Quote the lines below from the one containing "The image size is (602, 556)." to the final line, both ends included; exclude the pictures.
Content starts
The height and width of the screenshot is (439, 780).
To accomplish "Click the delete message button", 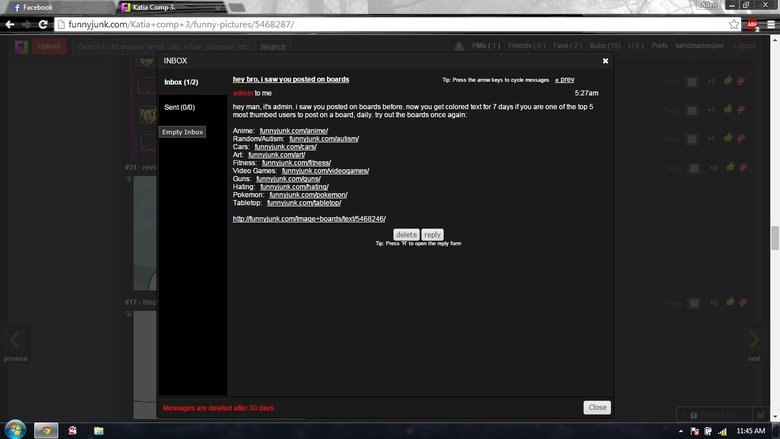I will point(406,234).
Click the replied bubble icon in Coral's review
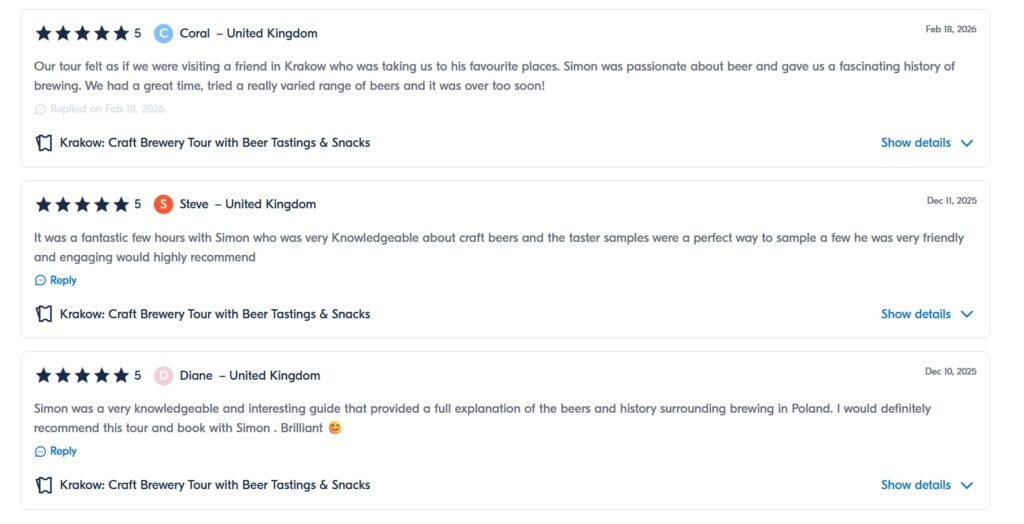This screenshot has width=1024, height=524. [x=40, y=109]
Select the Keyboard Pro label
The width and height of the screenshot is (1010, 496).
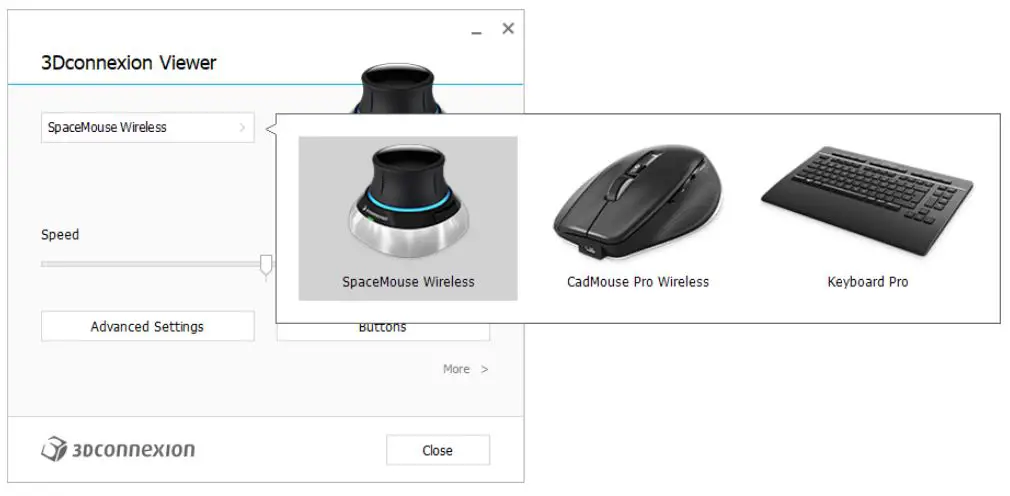[x=868, y=281]
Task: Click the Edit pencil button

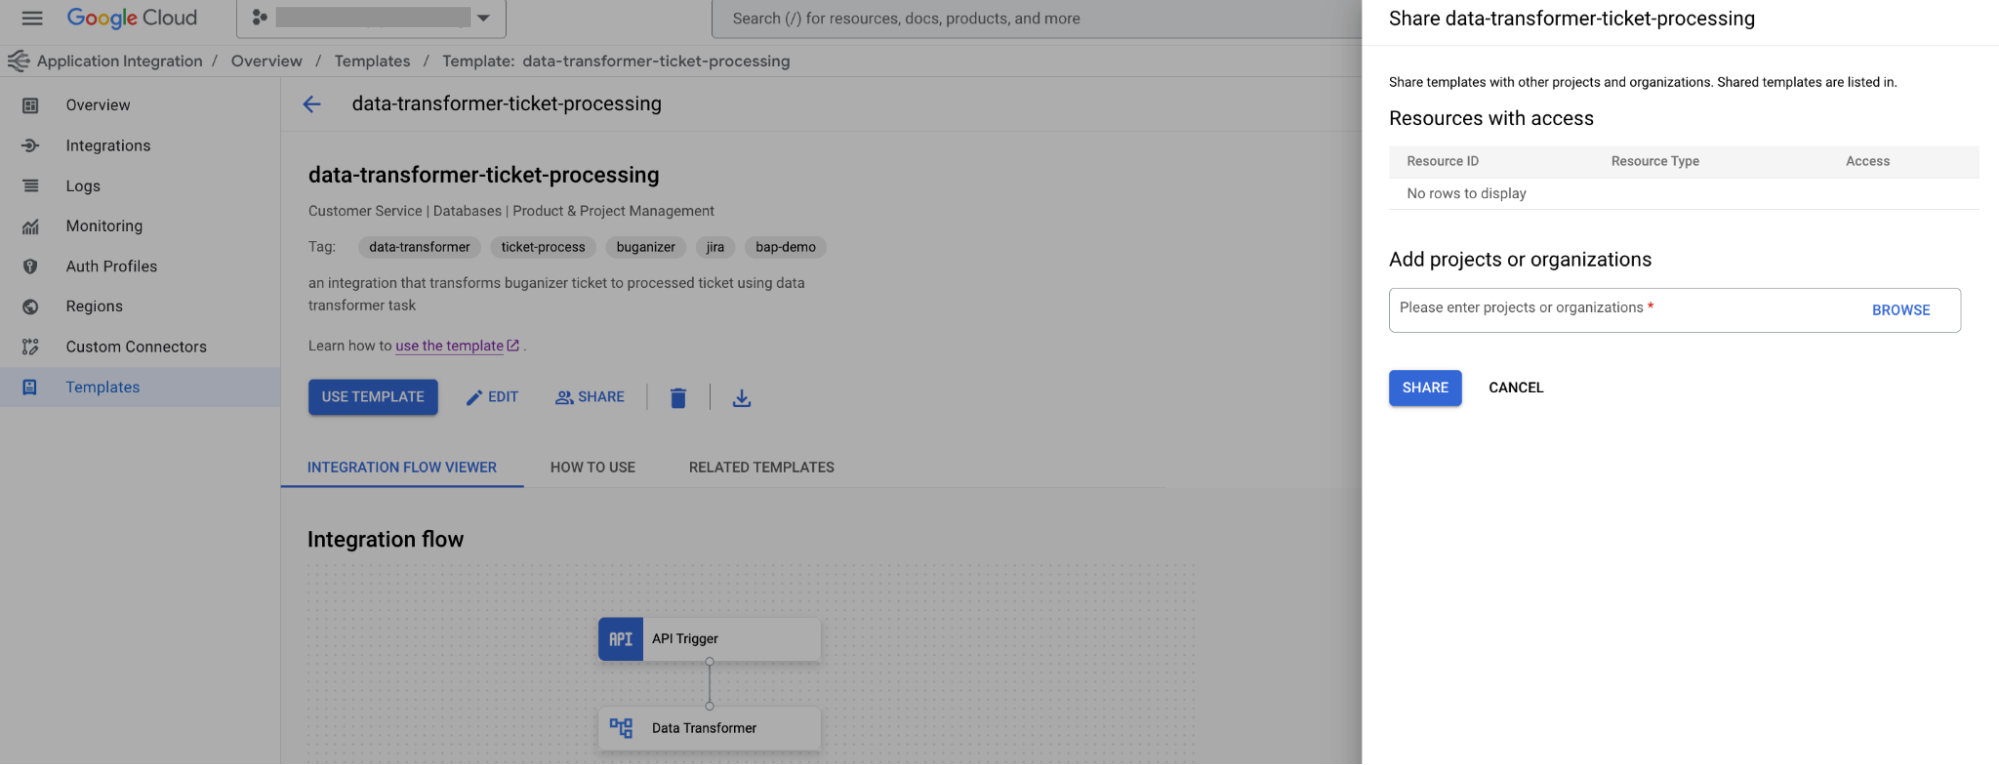Action: pos(492,397)
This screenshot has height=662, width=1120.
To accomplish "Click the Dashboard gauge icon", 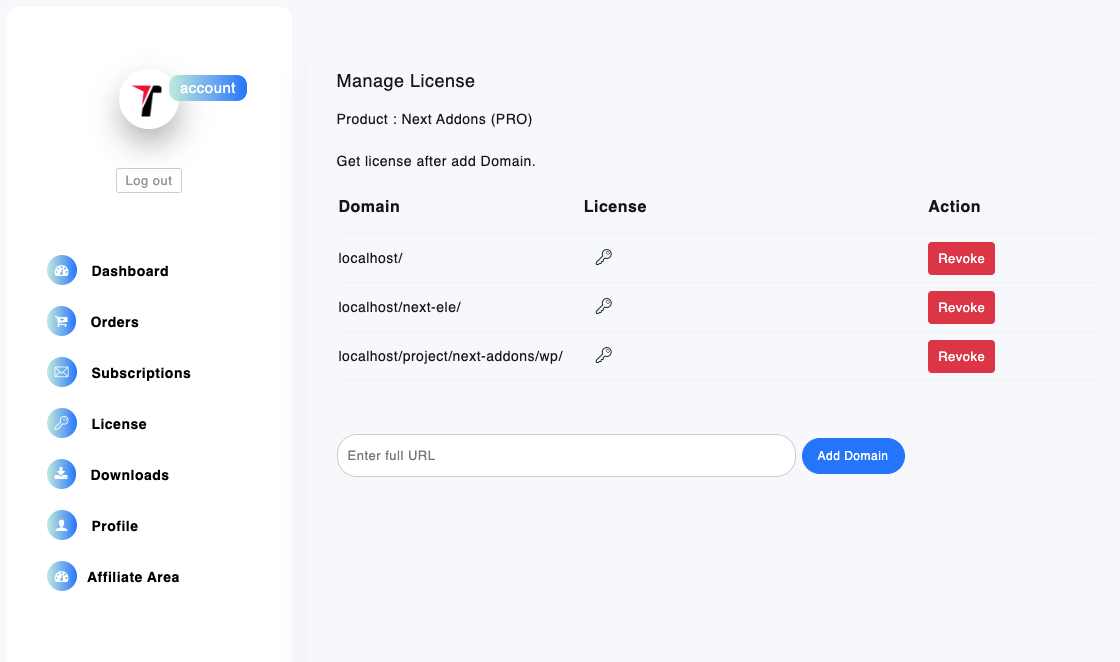I will 62,271.

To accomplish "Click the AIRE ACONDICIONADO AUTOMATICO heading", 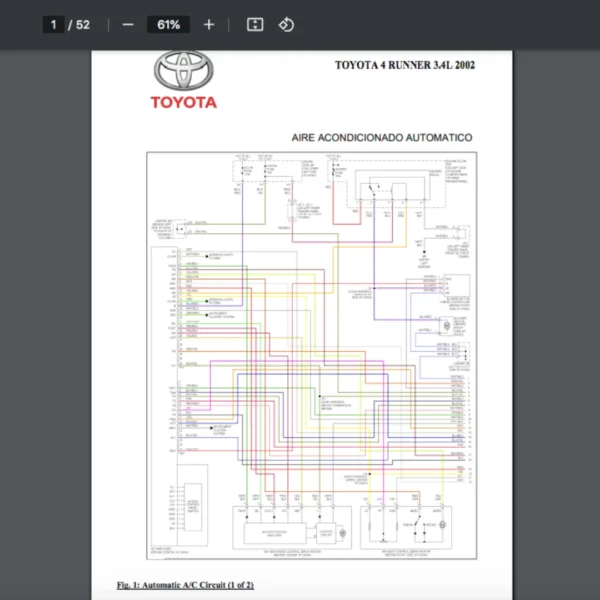I will pos(381,137).
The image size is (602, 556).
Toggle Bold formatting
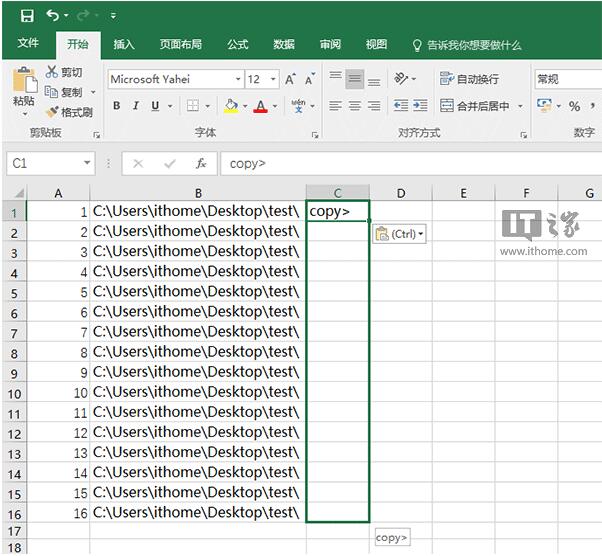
Content ends
▸ Solution to this problem
The image size is (602, 556).
Toggle Bold formatting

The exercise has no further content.